Medical Notes this week…

Cancer deaths are continuing to decline. In fact, a report from the American Cancer Society trumpets a major milestone—cancer death rates have dropped every year for the last 25 years. Overall, they’ve dropped 27 percent since 1991… but some cancers are even more striking. For example, lung cancer death rates are down by 48 percent among men. Breast cancer death rates are down by 40 percent, and prostate cancer death rates have dropped by 51 percent.

Parents of teenagers are remarkably pessimistic that schools are keeping their kids safe. A study in the Journal of Community Health shows that 36 percent of parents believe their local high school is “highly likely” to have a shooter incident in the next three years. The study finds that the majority of parents are dissatisfied with the systems schools have in place to counteract gun violence.

Two drugs commonly prescribed for type two diabetes may significantly raise the risk for heart attacks. The drugs, sulfonylureas (sul-fon-eye-loor-ee-ahs) and basal insulin, are often prescribed when metformin doesn’t work. But a study in the journal JAMA Network Open shows that patients who take basil insulin are twice as likely to experience cardiovascular harm, and those taking sulfonylureas are 36 percent more likely to be harmed than patients taking newer second-line drugs.

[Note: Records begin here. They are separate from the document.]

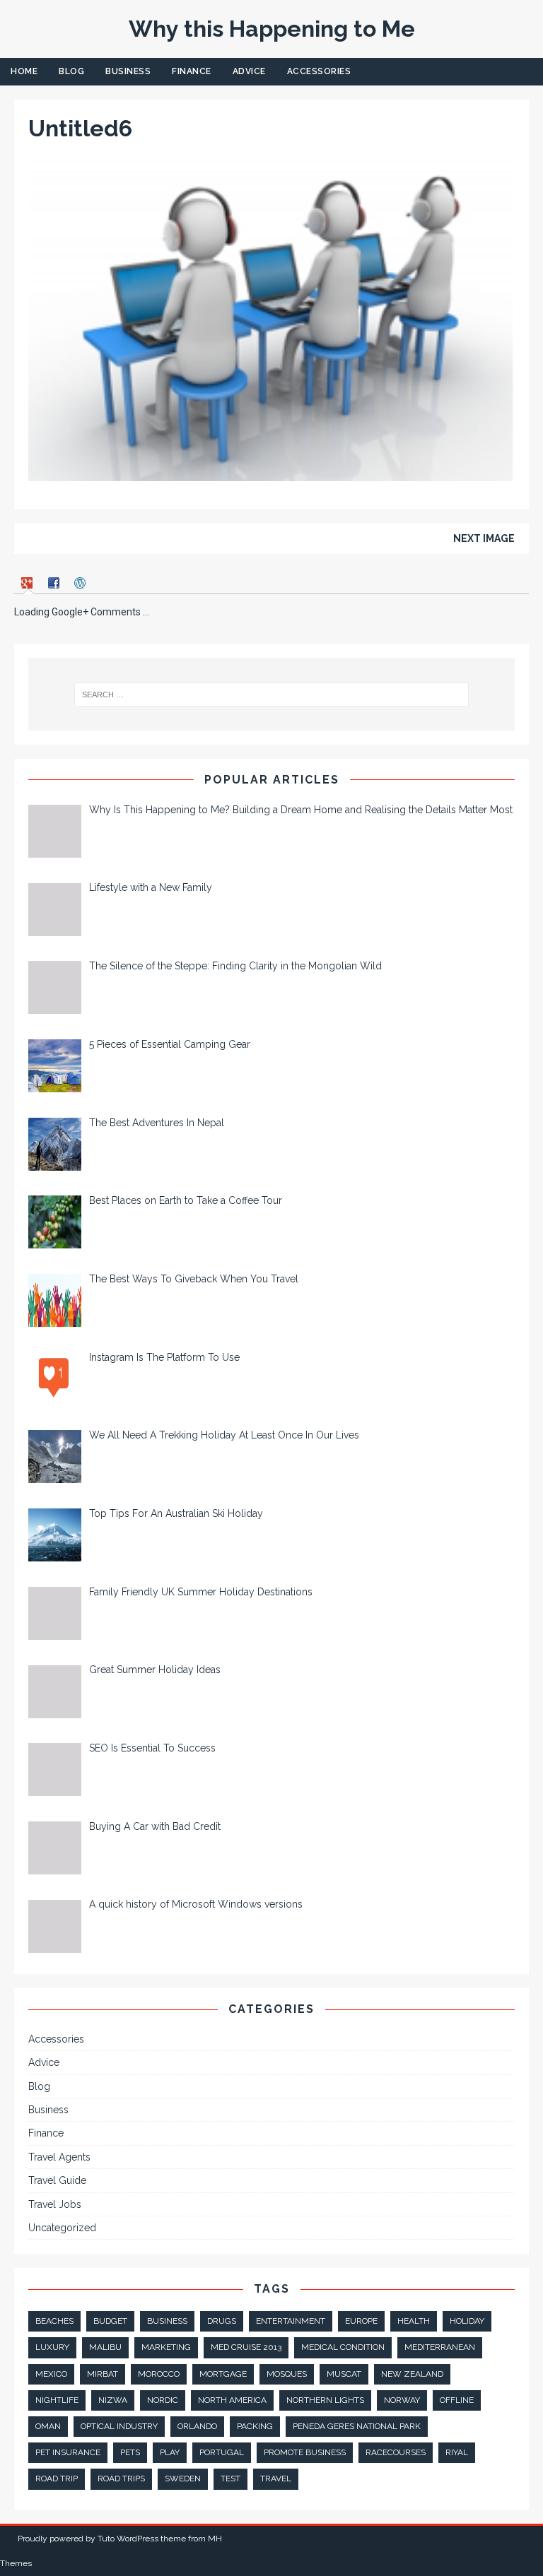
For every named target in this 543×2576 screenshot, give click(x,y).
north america (232, 2400)
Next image (484, 538)
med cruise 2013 (246, 2347)
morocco (159, 2374)
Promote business (305, 2452)
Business (128, 71)
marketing (166, 2347)
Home (24, 71)
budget (110, 2321)
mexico (51, 2374)
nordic (162, 2400)
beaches (54, 2321)
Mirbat (102, 2374)
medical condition (343, 2347)
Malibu (105, 2347)
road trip (56, 2478)
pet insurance (67, 2452)
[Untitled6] (271, 473)
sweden (183, 2478)
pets (130, 2452)
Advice (249, 71)
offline (457, 2400)
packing (255, 2426)
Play (170, 2452)
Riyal (456, 2452)
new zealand (412, 2374)
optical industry (119, 2426)
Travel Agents (59, 2157)
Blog (71, 71)
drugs (221, 2321)
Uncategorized (62, 2227)
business (167, 2321)
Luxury (52, 2347)
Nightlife (56, 2400)
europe (361, 2321)
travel (275, 2478)
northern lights (325, 2400)
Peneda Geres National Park (357, 2426)
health (413, 2321)
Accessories (319, 71)
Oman (48, 2426)
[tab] (28, 582)
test (230, 2478)
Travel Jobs (54, 2204)
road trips (121, 2478)
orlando (197, 2426)
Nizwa (112, 2400)
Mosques (287, 2374)
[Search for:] (271, 695)
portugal (221, 2452)
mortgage (223, 2374)
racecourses (396, 2452)
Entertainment (290, 2321)
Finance (191, 71)
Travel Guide (57, 2180)
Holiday (467, 2321)
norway (402, 2400)
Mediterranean (439, 2347)
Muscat (344, 2374)
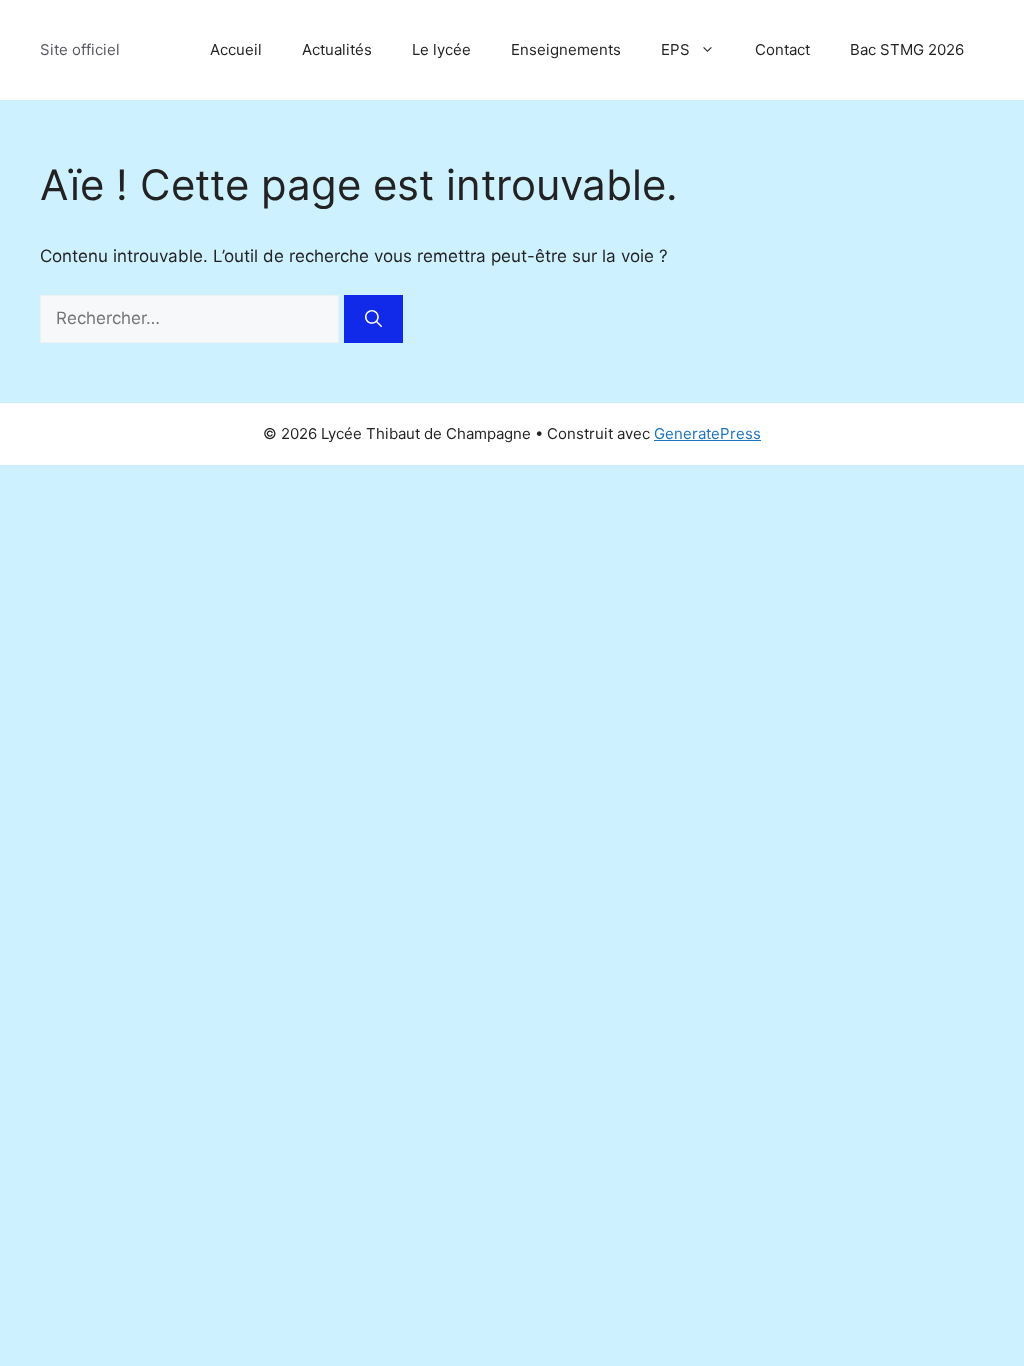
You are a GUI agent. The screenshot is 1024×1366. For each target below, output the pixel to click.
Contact (782, 49)
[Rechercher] (373, 319)
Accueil (236, 49)
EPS (675, 49)
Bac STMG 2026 (907, 49)
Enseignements (566, 49)
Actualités (337, 49)
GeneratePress (707, 433)
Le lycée (441, 49)
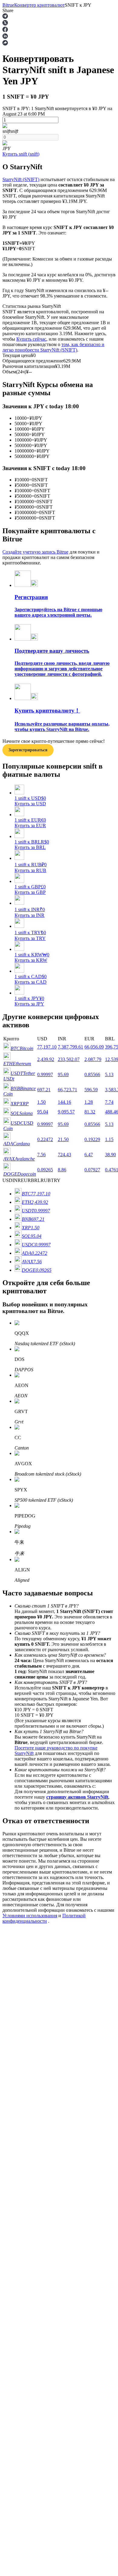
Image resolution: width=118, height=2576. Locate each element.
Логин (9, 1821)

Experts say the results should prompt large scale changes in how type two diabetes is treated.

And finally… more than half of people who take medical marijuana for chronic pain admit they’ve driven while under the influence… and one in five users say they’ve driven while they were “very high” in the last six months. The study in the journal Drug and Alcohol Dependence surveyed medical marijuana users in Michigan… where recreational marijuana is also legal. Researchers say they’re troubled that users don’t think there’s much risk to driving under the influence of pot… but they admit they’re not sure how marijuana affects driving for people who use it every day.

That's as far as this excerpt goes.